EXERCISE:
List every character the maze problem description defines for the maze layout, and give what each one represents.

#### TEXT SEGMENT ####

Tempter of the Bone II
Time Limit:5000MS Memory Limit:32768KB 64bit IO Format:%I64d & %I64u
Description
The doggie found a bone in an ancient maze, which fascinated him a lot. However, when he picked it up, the maze was changed and the way he came in was lost.He realized that the bone was a trap, and he tried desperately to get out of this maze.
The maze was a rectangle with the sizes of N by M. The maze is made up of a door,many walls and many explosives. Doggie need to reach the door to escape from the tempter. In every second, he could move one block to one of the upper, lower, left or right neighboring blocks. And if the destination is a wall, Doggie need another second explode and a explosive to explode it if he had some explosives. Once he entered a block with explosives,he can take away all of the explosives. Can the poor doggie survive? Please help him.
Input
The input consists of multiple test cases. The first line of each test case contains two integers N, M,(2 <= N, M <= 8). which denote the sizes of the maze.The next N lines give the maze layout, with each line containing M characters. A character is one of the following:
‘X’: a block of wall;
‘S’: the start point of the doggie;
‘D’: the Door;
‘.’: an empty block;
‘1’–‘9’:explosives in that block.
Note,initially he had no explosives.

#### GIVEN ENTRIES ####

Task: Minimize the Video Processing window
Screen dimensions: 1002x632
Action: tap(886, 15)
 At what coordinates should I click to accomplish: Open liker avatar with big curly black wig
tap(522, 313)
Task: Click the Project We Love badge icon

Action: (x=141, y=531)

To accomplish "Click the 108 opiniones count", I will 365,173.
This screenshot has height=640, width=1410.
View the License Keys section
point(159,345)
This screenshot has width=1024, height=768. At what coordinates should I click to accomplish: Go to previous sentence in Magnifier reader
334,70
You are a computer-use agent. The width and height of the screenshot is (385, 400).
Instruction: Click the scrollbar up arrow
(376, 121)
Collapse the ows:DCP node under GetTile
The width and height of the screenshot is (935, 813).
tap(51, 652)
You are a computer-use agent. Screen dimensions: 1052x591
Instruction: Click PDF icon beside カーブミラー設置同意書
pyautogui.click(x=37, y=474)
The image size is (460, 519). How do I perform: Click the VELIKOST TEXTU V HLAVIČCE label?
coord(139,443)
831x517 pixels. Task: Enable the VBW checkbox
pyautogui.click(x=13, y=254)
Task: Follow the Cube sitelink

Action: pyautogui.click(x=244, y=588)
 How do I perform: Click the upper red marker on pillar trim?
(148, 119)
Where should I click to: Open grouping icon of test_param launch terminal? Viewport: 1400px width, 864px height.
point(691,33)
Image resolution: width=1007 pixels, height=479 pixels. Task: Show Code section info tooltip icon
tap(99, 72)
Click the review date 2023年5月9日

####

RESPONSE TO THE EXERCISE:
- 'X': a block of wall
- 'S': the start point of the doggie
- 'D': the Door
- '.': an empty block
- '1'–'9': explosives in that block